Medication-assisted treatment for substance use disorders (SUDs) is not widely used in treatment programs. The aims of the current study were to document the prevalence of adoption and implementation of extended-release injectable naltrexone, the newest U.S. Food and Drug Administration-approved medication for alcohol use disorder (AUD), in U.S. treatment programs and to examine associations between organizational and patient characteristics and adoption.
The study used interview data from a nationally representative sample of 307 U.S. SUD treatment programs to examine adoption and implementation of injectable naltrexone.

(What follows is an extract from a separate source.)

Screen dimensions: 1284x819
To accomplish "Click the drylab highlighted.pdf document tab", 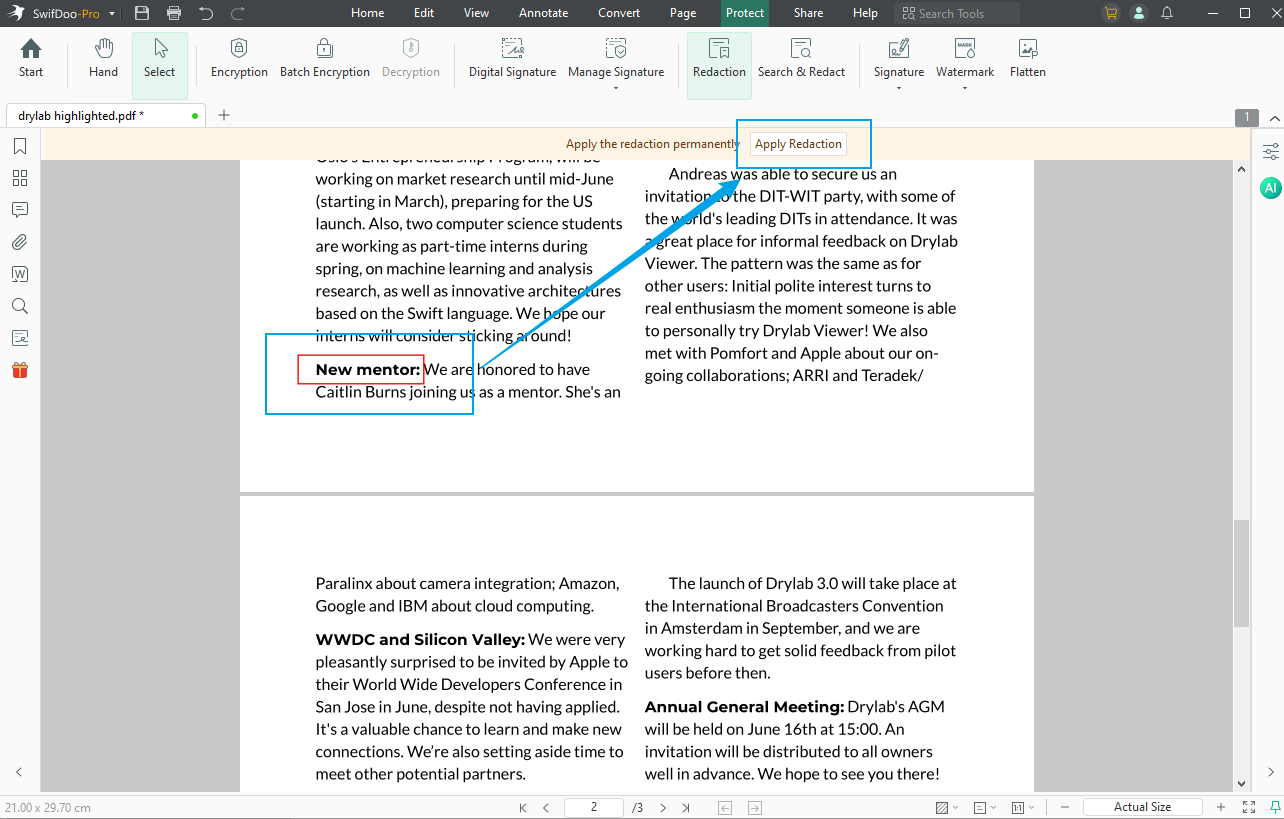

Thirteen percent of programs used injectable naltrexone for AUD, and 3% of programs used it for opioid use disorder. Every treatment program that offered injectable naltrexone to its patients used it in conjunction with psychosocial treatment, particularly cognitive behavioral therapy. Multivariate logistic regression results indicated that adoption was positively associated with the provision of wraparound services, the percentage of privately insured patients, and the presence of inpatient detoxification services. For-profit status and offering inpatient services were negatively associated with adoption. Within adopting programs, an average of 4.1% of AUD patients and 7.1% of patients with opioid use disorder were currently receiving the medication, despite clinical directors' reports of positive patient outcomes, particularly for relapsers and for those who had been noncompliant with other medications. Cost was a significant issue for the majority of adopting organizations.
The rate of adoption of injectable naltrexone in U.S. treatment programs remains limited. Researchers should continue to examine patient, organizational, and external characteristics associated with the adoption and implementation of injectable naltrexone over time.